## DIRECTIONS
Copy the data below verbatim, starting at the first line and ending at the line that contains "will click(92, 48).".

::::::

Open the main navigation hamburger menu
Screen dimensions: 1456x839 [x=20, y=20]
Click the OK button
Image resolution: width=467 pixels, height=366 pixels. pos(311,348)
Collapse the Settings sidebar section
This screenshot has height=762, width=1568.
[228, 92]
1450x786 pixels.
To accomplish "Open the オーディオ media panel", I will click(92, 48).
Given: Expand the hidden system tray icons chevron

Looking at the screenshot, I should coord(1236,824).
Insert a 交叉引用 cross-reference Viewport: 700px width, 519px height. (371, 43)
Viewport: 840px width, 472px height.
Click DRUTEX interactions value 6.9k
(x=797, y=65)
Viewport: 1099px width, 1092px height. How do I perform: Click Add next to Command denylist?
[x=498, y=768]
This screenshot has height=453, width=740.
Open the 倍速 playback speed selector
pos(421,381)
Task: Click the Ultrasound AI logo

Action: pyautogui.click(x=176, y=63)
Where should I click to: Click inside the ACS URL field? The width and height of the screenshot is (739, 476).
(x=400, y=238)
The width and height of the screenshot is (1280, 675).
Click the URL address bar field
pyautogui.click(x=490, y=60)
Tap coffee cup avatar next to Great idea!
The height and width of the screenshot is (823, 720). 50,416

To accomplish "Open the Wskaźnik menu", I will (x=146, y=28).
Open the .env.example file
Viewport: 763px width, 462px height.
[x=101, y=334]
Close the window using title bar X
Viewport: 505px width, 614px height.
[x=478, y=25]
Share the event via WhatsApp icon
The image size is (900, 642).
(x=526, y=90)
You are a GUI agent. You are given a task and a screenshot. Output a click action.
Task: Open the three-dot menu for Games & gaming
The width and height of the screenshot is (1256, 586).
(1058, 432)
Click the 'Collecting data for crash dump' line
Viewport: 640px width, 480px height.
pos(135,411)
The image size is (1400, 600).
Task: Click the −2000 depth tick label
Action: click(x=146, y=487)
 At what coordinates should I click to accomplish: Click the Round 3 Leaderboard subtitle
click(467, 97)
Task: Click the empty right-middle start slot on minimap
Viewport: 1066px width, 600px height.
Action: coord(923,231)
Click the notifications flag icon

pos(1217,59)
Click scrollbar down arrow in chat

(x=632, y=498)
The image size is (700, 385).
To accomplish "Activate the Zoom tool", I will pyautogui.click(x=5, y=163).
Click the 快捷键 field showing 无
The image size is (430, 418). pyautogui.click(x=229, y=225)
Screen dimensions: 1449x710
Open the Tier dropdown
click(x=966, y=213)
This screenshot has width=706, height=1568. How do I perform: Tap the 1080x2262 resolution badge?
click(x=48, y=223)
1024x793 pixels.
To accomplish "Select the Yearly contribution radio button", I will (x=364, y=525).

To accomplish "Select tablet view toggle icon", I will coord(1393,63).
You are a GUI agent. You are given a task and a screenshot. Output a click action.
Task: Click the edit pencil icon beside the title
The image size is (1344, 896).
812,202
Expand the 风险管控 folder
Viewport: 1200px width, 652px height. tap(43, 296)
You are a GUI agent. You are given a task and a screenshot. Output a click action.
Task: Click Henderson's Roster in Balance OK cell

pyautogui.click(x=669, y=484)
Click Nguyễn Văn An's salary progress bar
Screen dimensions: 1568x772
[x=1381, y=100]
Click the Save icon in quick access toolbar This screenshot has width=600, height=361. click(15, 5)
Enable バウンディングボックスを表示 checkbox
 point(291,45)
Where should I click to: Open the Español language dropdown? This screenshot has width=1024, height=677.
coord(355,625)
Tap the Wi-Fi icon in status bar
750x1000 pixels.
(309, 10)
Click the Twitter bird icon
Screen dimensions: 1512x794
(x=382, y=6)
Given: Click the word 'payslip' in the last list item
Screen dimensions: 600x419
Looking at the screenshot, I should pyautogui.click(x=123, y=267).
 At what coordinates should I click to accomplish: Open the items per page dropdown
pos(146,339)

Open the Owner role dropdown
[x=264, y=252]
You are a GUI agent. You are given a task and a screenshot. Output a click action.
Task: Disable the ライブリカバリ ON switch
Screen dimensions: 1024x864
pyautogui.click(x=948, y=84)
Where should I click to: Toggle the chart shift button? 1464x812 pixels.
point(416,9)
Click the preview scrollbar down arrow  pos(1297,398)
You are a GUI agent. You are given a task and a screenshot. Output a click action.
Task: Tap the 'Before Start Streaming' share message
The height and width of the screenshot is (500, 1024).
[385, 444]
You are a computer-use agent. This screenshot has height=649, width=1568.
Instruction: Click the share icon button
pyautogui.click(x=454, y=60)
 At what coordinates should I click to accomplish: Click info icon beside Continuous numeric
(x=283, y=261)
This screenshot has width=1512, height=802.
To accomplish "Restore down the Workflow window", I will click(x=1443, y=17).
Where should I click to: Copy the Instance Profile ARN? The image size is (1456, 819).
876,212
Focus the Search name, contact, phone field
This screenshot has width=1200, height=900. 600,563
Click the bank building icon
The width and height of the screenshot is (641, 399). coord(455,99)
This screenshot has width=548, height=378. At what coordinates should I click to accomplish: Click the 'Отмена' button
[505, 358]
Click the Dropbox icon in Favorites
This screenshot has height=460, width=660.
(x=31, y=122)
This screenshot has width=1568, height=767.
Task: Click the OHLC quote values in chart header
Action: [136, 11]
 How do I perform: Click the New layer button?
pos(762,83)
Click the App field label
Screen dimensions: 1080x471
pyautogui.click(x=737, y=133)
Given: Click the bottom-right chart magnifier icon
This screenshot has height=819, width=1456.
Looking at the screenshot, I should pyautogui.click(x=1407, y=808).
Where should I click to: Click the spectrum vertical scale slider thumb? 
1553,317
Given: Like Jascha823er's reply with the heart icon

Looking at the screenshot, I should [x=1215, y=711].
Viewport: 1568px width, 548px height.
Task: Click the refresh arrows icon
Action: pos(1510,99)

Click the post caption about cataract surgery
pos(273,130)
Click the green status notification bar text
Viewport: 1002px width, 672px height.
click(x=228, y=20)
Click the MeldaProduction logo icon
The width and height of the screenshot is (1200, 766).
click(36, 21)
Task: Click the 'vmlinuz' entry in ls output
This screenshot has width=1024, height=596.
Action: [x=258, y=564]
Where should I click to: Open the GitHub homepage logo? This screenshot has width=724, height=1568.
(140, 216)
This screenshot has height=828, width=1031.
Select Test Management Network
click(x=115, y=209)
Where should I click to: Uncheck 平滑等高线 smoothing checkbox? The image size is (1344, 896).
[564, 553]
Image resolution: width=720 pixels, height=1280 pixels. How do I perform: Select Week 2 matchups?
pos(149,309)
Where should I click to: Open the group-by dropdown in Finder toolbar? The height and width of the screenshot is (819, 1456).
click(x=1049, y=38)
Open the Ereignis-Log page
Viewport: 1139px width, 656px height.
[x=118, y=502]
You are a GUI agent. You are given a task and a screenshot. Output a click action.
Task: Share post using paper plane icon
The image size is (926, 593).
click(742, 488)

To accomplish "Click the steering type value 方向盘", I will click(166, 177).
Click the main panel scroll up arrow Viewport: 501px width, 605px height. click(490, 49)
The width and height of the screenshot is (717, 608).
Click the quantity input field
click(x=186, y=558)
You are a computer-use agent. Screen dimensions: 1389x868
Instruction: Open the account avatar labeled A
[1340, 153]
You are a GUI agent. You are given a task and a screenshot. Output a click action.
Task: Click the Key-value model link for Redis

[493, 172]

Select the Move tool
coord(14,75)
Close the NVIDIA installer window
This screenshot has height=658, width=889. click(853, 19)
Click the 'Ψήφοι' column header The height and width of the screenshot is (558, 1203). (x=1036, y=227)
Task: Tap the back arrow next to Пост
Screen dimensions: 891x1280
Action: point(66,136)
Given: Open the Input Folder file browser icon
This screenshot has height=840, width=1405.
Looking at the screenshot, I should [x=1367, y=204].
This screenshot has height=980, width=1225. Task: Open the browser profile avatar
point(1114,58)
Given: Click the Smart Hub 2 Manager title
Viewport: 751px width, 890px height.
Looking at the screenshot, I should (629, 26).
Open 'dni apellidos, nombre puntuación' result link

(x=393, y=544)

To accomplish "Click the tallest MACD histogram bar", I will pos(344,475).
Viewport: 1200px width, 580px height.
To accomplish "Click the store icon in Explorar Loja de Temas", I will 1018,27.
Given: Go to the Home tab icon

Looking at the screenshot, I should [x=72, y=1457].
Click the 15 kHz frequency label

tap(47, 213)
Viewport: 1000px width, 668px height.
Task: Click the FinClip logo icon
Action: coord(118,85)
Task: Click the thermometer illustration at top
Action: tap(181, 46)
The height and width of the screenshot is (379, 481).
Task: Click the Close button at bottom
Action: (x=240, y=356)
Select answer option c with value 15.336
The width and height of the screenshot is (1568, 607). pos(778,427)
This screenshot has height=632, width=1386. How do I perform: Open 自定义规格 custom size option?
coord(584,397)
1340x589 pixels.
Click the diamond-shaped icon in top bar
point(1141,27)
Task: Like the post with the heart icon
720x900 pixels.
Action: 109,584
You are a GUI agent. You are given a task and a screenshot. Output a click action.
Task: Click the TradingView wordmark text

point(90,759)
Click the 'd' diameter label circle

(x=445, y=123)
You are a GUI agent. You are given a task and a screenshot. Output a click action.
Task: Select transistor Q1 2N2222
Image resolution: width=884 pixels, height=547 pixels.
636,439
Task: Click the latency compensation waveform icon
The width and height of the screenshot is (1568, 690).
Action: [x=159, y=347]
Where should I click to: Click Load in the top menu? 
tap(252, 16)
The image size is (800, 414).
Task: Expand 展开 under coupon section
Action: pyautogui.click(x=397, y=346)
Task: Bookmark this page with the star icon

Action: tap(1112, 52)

::::::

## EXERCISE ANSWER
Open the main navigation hamburger menu
Screen dimensions: 1456x839 [x=20, y=20]
Click the OK button
Image resolution: width=467 pixels, height=366 pixels. pos(311,348)
Collapse the Settings sidebar section
This screenshot has height=762, width=1568.
[228, 92]
1450x786 pixels.
To accomplish "Open the オーディオ media panel", I will click(92, 48).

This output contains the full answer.